_REQUEST 1:_
Render the lines of the two entries after the blog post as a numbered list, skipping blank lines and leaving out the pictures.

_GIVEN PASSAGE:_
* * * * * * * * *

Tag Archives: Marion Cunningham

November pumpkins, apples and pears

It turned into November here around mid-October, before I even had time to celebrate that wonderful month in this blog (but I have been celebrating the birth of my grandson, Levi, in mid-October!).

Still, even in November, there are the sights and smells and tastes of autumn.

Bread box with squash, Anjou Bakery, Cashmere, Washington

Cool rainy weather inspired me to go back to the old staples. The minestrone soup, the leek-potato soup, the roasted vegetables and baked squash, the mushroom risotto, the slow-rise bread and any-night pizza.

Slow-rise bread with rye, wheat and various seeds

I often keep pizza dough in the fridge so I can make this in a jiffy. Roasted red pepper spread often stands in for pizza sauce.

It’s also still a wonderful time for apples and pears.  At the farmers’ market in Port Townsend, I was thrilled to find Cox’s Orange Pippin apples, a wonderfully flavorful apple that is rarely grown in the U.S.

Cox’s Orange Pippin, apple of choice in the UK

We visited friends in Cashmere, and Maggie and Scott gave us Bosc pears and King David apples (a variety I’d never tasted before — and it is a fantastic apple: crisp and juicy with a delicious tart-sweet flavor).

Bosc pears and King David apples

Four of the pears ripened at once. We ate two of them for dessert last night; then this morning, I peeled and sliced the other two and sauteed them with a touch of sugar and cinnamon, then laid them in a skillet and poured over an egg-y batter to make a Dutch Baby.

Yes, you read that right. It’s a type of pancake that’s cooked in a skillet inside the oven, where it puffs up into a golden wonder, like a giant popover. (The name derived from the German-American immigrants known as Pennsylvania Dutch, “Dutch” being a corruption of the word “Deutsch.” The “baby” part is said to have been coined by a Seattle restaurant in the 40s.)

Dutch Baby with pears

My dad used to make this for a Sunday breakfast or light supper (we always just called it “oven pancake” or “German pancake”).  Not only is it easy to make, but it’s so impressive when it comes out of the oven. Any way you make it –with fruit on the bottom (apples are more traditional) or atop or not at all– it’s a keeper.

* * * * * * * * *

_DATA SHOWN:_
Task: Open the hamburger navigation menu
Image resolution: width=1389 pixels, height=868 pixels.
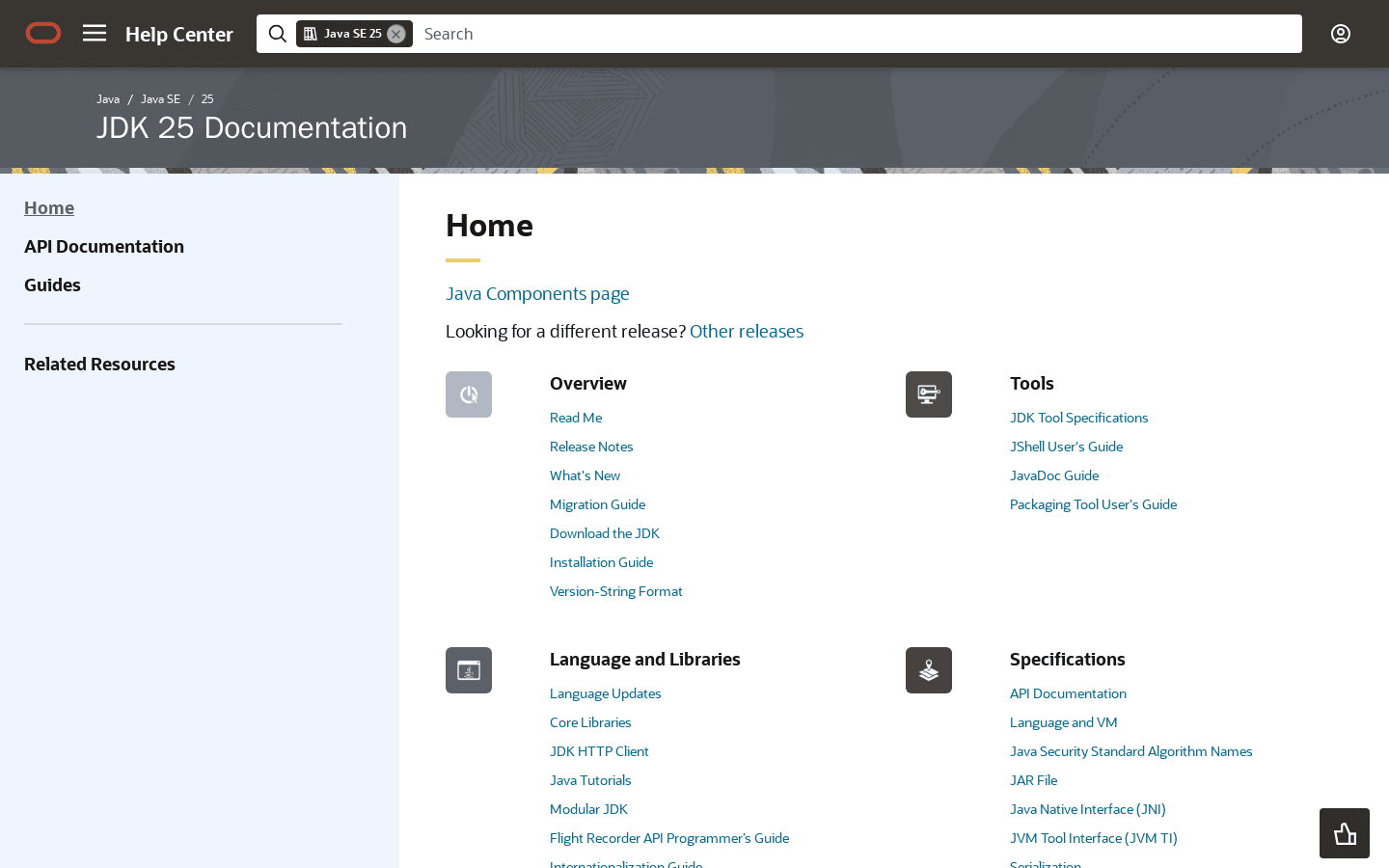Action: point(94,33)
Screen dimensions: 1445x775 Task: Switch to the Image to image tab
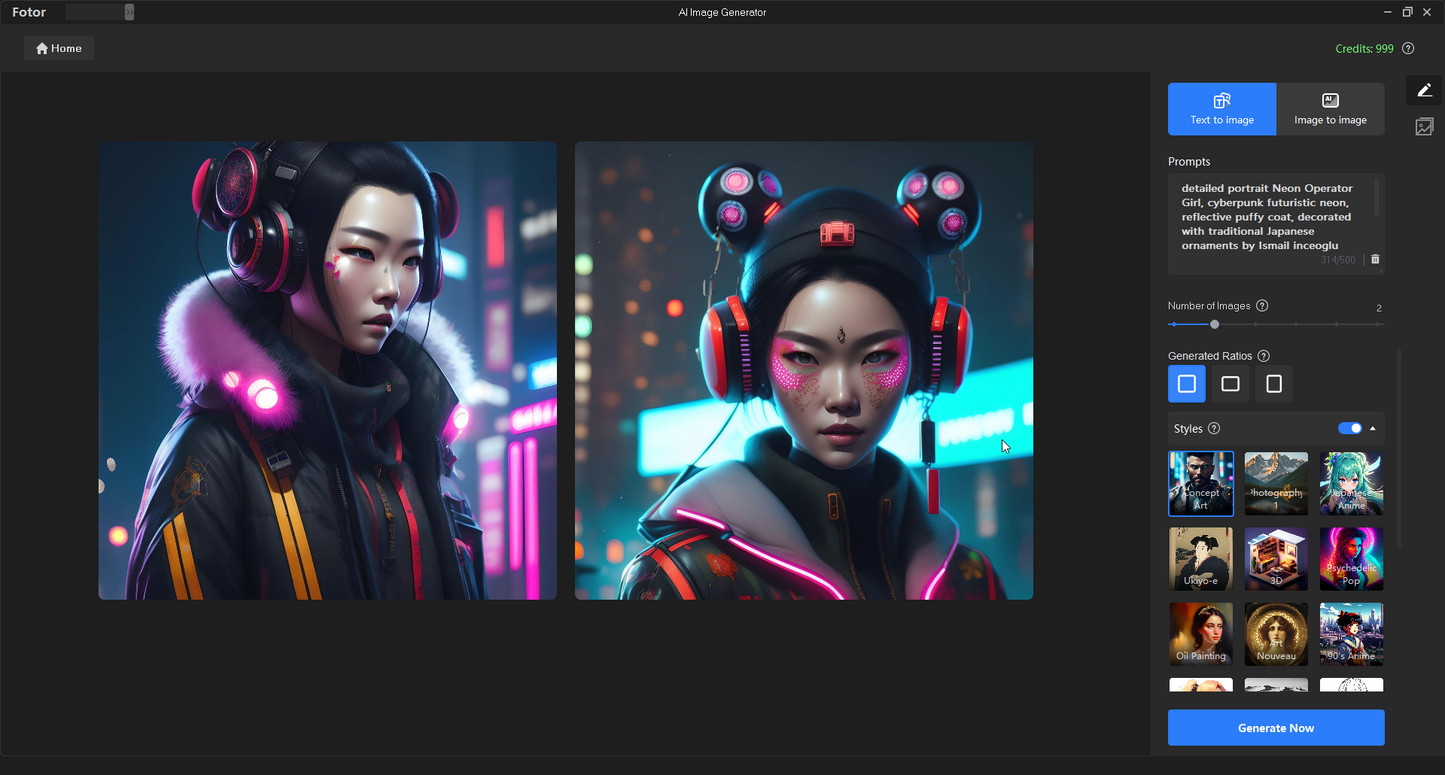[1330, 109]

* * * * * * * * *

_REQUEST 2:_
In the blog post, which apple variety did Maggie and Scott give, one the writer had never tasted before?

_FULL RESPONSE 1:_
1. Task: Open the hamburger navigation menu
2. Image resolution: width=1389 pixels, height=868 pixels.
3. Action: point(94,33)
4. Screen dimensions: 1445x775 Task: Switch to the Image to image tab
5. [1330, 109]

_FULL RESPONSE 2:_
King David apples.